-- begin LISTED ENTRIES --

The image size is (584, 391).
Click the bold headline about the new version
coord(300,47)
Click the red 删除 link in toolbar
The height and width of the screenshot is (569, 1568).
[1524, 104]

-- end LISTED ENTRIES --
-- begin LISTED ENTRIES --

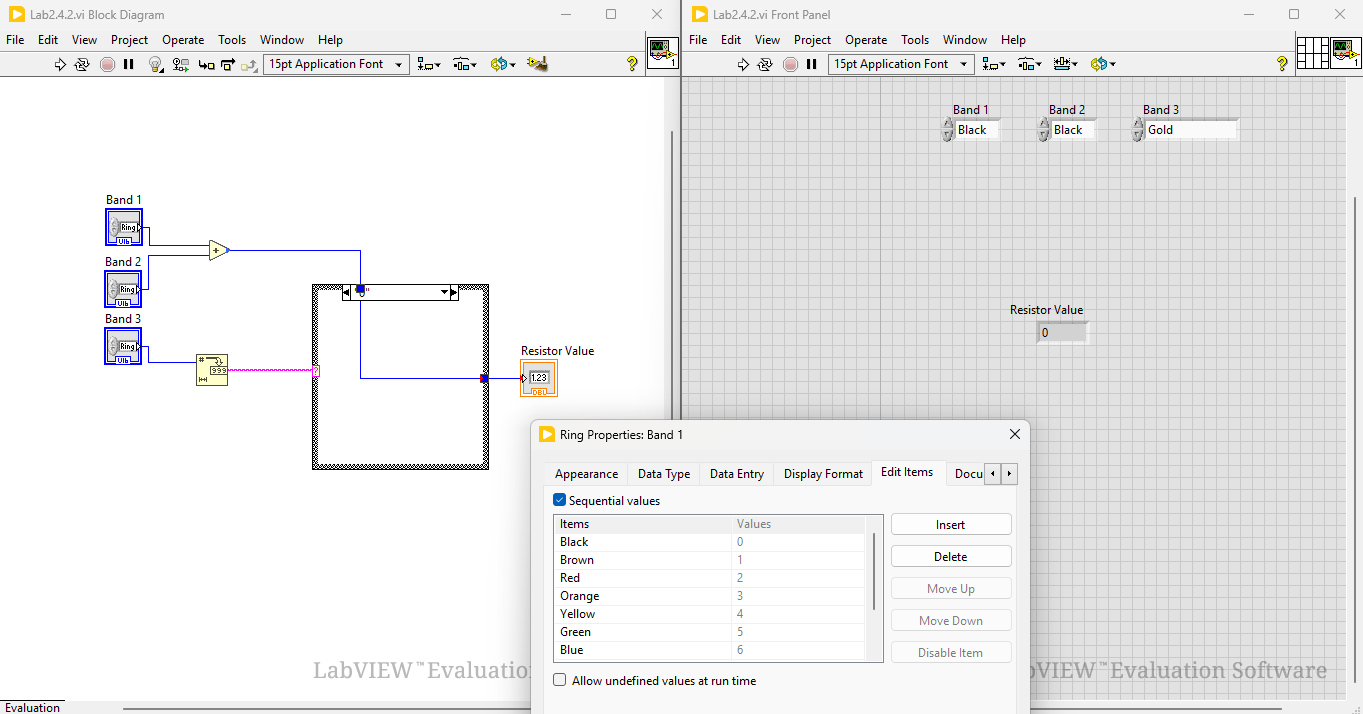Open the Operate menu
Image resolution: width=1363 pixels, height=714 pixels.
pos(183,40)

-- end LISTED ENTRIES --
-- begin LISTED ENTRIES --

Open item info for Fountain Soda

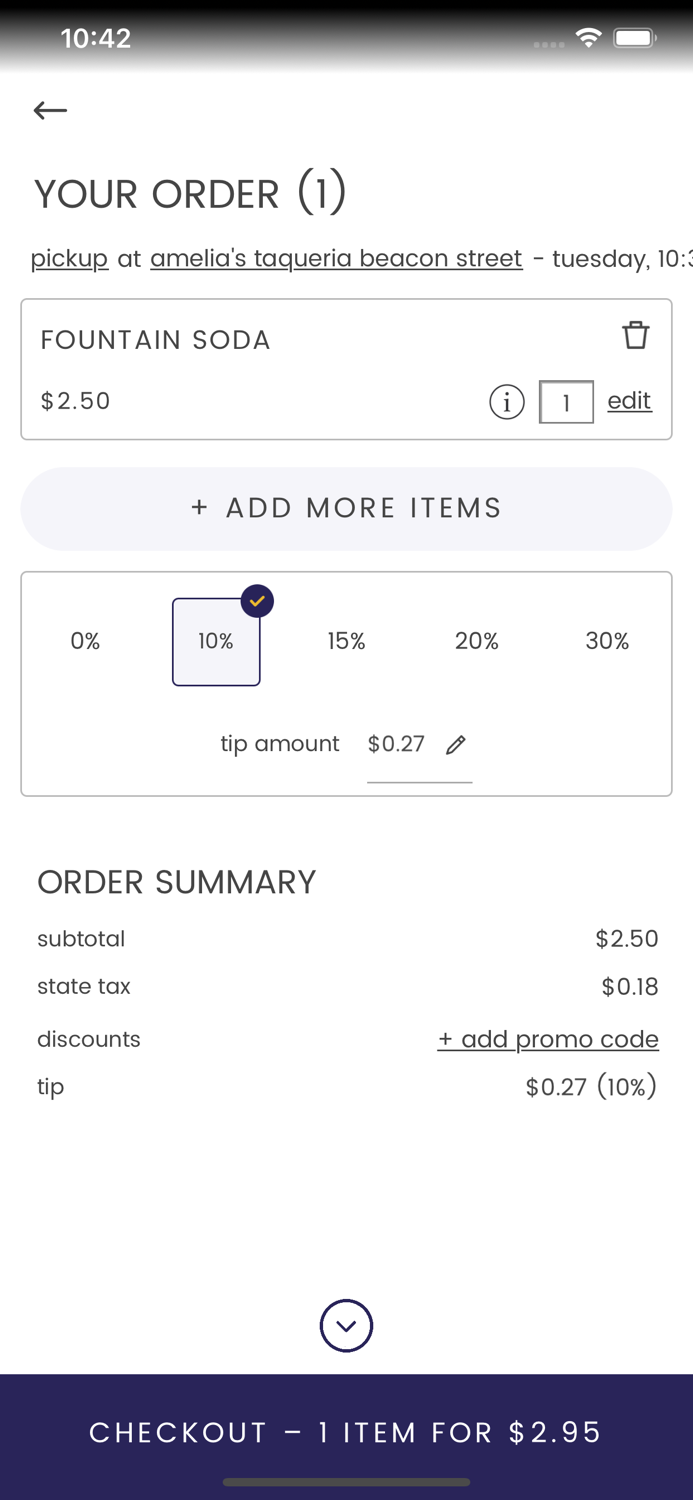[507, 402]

-- end LISTED ENTRIES --

(DIRECTION)
Copy out the records from the line containing "The image size is (584, 391)." through the line containing "[1524, 104]", swapping "headline" for "heading" and leaving everything else unchanged.

(EXERCISE ANSWER)
The image size is (584, 391).
Click the bold heading about the new version
coord(300,47)
Click the red 删除 link in toolbar
The height and width of the screenshot is (569, 1568).
[1524, 104]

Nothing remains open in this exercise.